*Supplied records*
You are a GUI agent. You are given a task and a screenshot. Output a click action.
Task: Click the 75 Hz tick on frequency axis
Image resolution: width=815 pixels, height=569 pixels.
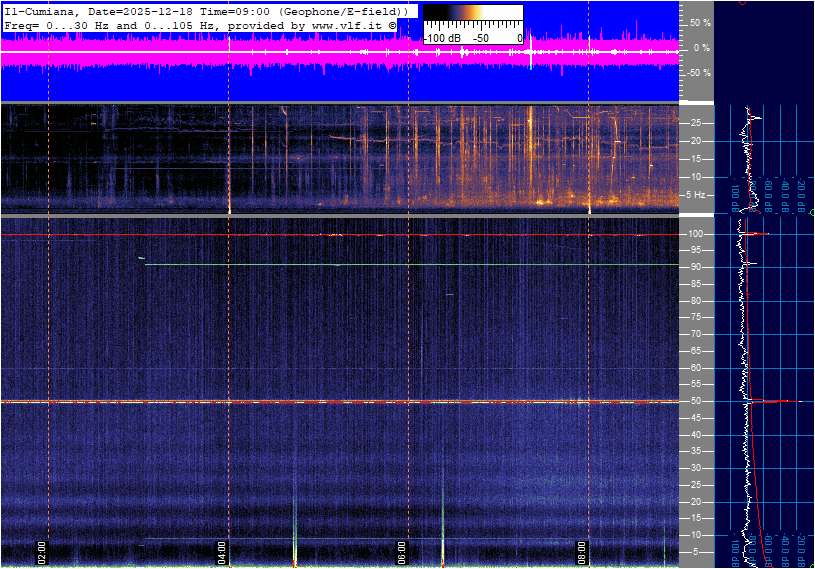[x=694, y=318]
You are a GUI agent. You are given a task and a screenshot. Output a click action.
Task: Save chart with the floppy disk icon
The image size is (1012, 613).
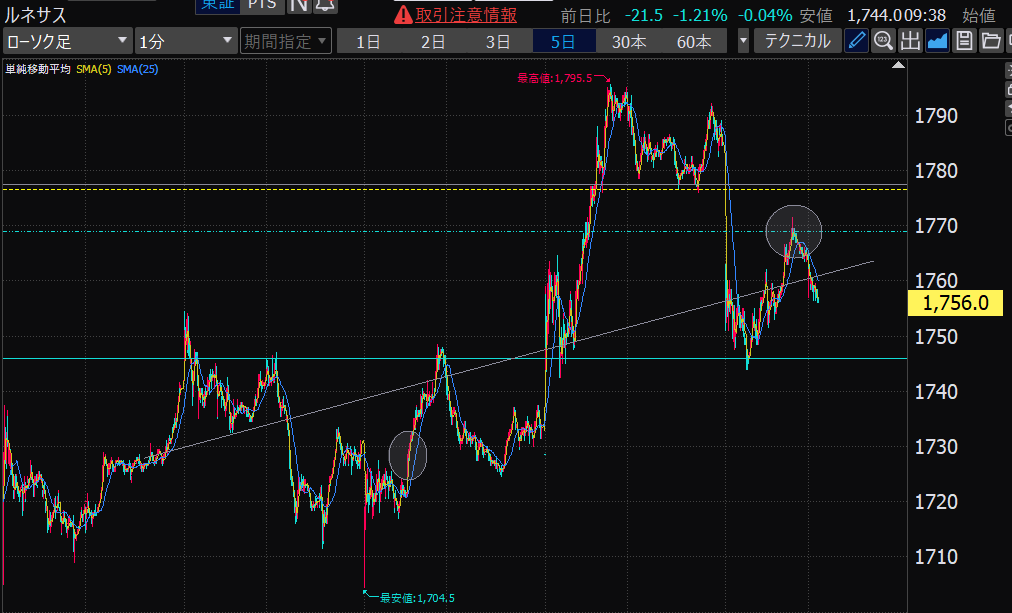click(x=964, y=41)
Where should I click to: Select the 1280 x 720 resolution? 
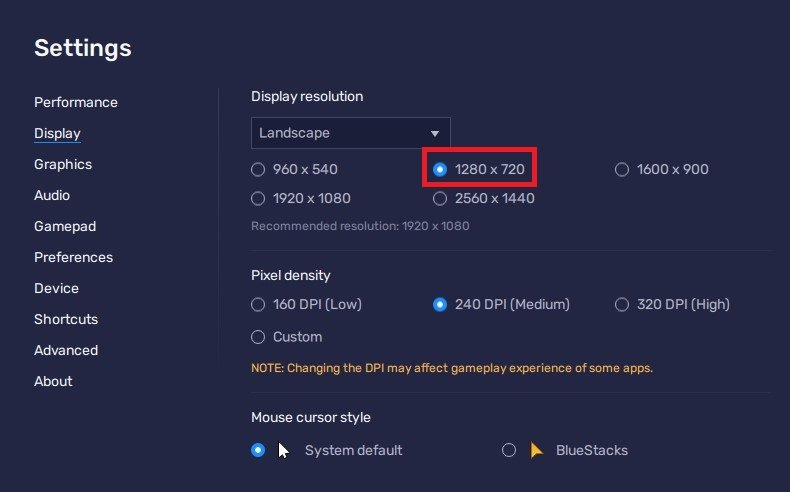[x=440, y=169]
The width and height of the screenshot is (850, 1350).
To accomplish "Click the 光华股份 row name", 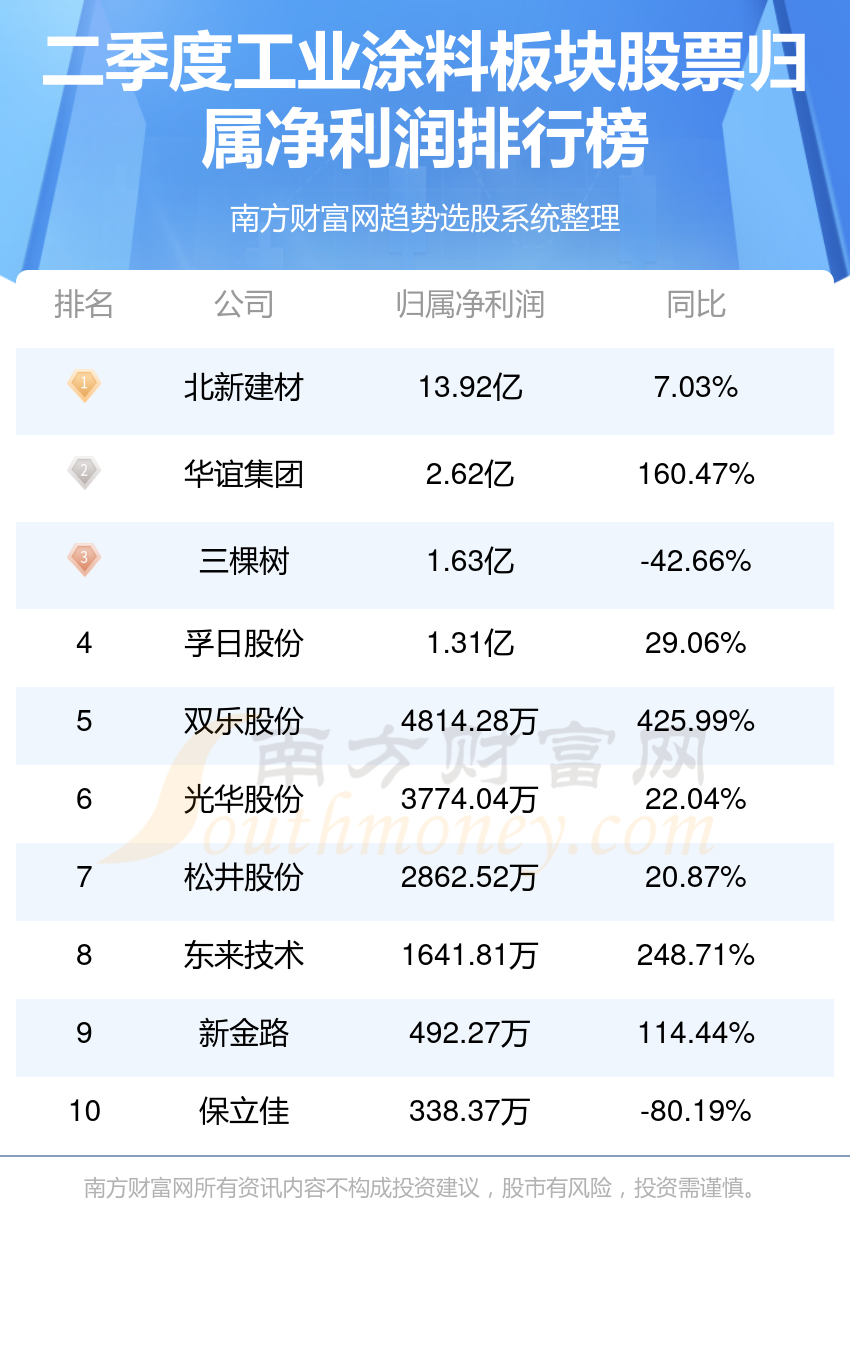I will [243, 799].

...

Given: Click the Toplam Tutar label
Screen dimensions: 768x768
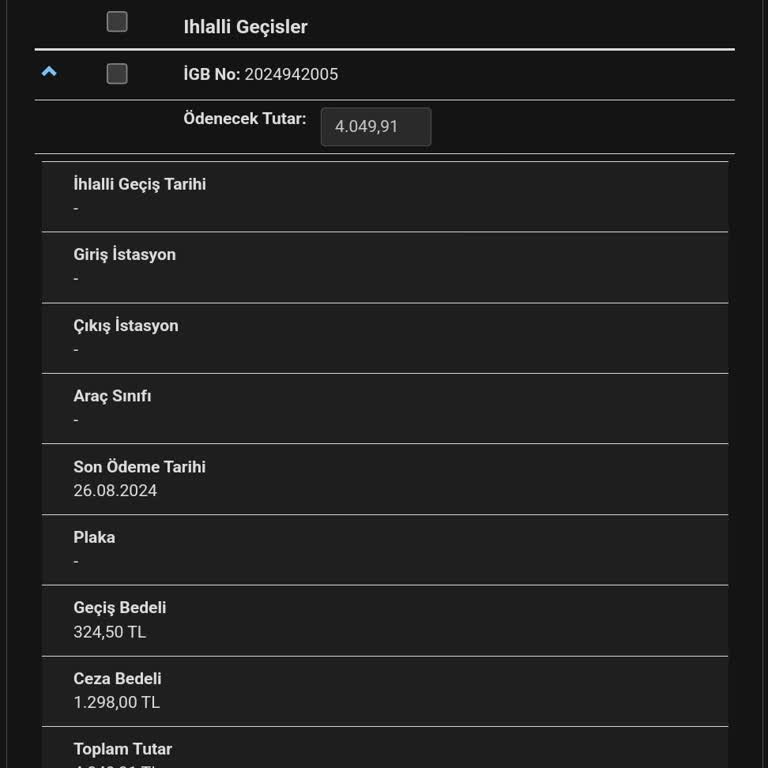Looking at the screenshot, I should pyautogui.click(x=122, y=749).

*Exercise instructions*
Transcribe exactly the lines above, beginning at the one with "Task: Save chart with the floppy disk icon" and going up to and including the one with "The width and". Pictures do not belong in the copy.

*Worked solution*
Task: Save chart with the floppy disk icon
The image size is (1012, 613).
click(x=964, y=41)
Where should I click to: Select the 1280 x 720 resolution? 
[x=440, y=169]
The width and height of the screenshot is (850, 1350).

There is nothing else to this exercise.